OpenBMB/XAgent

try to run XAgentLlama in docker, but Error out: Bfloat16 is only supported on GPUs with compute capability of at least 8.0. Your NVIDIA GeForce RTX ..GPU has compute capability 7.5.

Closed this issue · 3 comments

Issue Description / 问题描述

Please provide a detailed description of the error or issue you encountered. / 请详细描述您遇到的错误或问题。
try to run XAgentLlama in docker, but Error out: Bfloat16 is only supported on GPUs with compute capability of at least 8.0. Your NVIDIA GeForce RTX ..GPU has compute capability 7.5.

Steps to Reproduce / 复现步骤

Please provide the specific steps to reproduce the error. / 请提供复现错误的具体步骤。
docker run -it -p 13520:13520 --network tool-server-network -v /host/model/path:/model:rw --gpus all --ipc=host xagentteam/xagentgen:latest python app.py --model-path /model --port 13520

Expected Behavior / 预期行为

Describe the behavior you expected to see. / 请描述您期望的正确行为。
Despite the GPU capacity, we should be able to run the container successfully in docker

Environment / 环境信息

  • Operating System / 操作系统:
  • Python Version / Python 版本:
  • Other Relevant Information / 其他相关信息:

Error Screenshots or Logs / 错误截图或日志

If possible, please provide relevant screenshots or logs of the error. / 如果可能,请提供相关的错误截图或日志文件。

Additional Notes / 其他备注

If you have any additional information or notes, please add them here. / 如果有其他补充信息,请在此处添加。

AL-377 commented

You can try to set the param of vllm in app.py,refer to line 40, set the dtype as 'half'

engine_configs = AsyncEngineArgs(
    worker_use_ray=False,
    engine_use_ray=False,
    model=model_path,
    tokenizer=None,
    tokenizer_mode='auto',
    tensor_parallel_size=1,
    dtype='half',
    quantization=None,
    revision=None,
    tokenizer_revision=None,
    seed=42,
    gpu_memory_utilization=0.9,
    swap_space=4,
    disable_log_requests=True,
    max_num_batched_tokens=16384,
    max_model_len=16384,
)

see also:vllm-project/vllm#730

awesome!
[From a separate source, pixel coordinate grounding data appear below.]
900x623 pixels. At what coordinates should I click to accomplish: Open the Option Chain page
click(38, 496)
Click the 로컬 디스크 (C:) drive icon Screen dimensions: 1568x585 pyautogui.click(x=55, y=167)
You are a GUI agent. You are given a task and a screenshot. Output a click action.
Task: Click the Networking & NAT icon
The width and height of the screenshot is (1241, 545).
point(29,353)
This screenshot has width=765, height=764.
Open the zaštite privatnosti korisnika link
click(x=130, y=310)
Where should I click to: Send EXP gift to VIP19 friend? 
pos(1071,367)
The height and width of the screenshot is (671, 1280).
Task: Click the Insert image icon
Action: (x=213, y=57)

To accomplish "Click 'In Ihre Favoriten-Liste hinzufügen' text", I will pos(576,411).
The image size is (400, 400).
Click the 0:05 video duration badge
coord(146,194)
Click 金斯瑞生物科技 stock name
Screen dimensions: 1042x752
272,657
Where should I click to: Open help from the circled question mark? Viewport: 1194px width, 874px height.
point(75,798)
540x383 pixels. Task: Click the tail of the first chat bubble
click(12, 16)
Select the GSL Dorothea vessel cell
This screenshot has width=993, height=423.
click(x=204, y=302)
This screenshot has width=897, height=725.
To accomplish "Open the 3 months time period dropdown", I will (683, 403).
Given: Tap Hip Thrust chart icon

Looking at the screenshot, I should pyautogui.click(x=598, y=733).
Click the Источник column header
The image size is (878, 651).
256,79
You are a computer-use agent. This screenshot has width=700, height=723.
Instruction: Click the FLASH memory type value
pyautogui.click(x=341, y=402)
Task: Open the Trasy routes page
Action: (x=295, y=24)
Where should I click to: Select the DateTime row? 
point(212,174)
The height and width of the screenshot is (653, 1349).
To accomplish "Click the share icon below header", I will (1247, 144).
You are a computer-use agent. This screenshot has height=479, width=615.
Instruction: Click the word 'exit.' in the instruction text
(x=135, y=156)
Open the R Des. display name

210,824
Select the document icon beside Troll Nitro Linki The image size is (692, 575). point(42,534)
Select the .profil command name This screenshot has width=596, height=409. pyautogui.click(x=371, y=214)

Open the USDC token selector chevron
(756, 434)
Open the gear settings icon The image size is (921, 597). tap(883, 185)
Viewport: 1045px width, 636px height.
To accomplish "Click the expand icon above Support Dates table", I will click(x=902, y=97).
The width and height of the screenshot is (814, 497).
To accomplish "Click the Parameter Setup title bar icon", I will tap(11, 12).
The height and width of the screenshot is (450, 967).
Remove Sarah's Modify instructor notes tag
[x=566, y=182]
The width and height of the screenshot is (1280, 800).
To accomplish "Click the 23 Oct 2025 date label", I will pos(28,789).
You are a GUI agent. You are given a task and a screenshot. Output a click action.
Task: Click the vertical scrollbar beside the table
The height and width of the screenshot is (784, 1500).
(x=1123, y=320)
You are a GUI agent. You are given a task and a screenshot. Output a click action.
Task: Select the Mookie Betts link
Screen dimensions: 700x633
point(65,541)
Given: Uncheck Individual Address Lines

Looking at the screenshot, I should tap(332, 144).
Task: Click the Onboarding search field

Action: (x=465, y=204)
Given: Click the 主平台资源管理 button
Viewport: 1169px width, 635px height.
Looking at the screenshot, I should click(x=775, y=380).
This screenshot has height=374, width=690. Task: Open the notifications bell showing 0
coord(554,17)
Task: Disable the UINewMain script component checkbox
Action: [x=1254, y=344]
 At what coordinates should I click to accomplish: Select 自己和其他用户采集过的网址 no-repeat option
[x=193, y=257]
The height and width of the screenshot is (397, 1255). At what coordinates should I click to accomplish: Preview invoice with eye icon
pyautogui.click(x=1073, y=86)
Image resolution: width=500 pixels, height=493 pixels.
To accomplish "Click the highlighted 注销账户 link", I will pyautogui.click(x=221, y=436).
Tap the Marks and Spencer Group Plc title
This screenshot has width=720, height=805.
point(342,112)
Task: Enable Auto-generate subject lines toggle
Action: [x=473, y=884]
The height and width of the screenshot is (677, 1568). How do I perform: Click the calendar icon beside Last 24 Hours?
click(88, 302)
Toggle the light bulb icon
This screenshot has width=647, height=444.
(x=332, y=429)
I will have a try and let you know the result. :)

by the way, I also test out Microsoft's autogen with local Llama model via LM studio, and it works fine.

Asumming XAgent is using the same end point /completion, are we expecting it should work as well?

by chaning the type to half, it works. :) Thank you.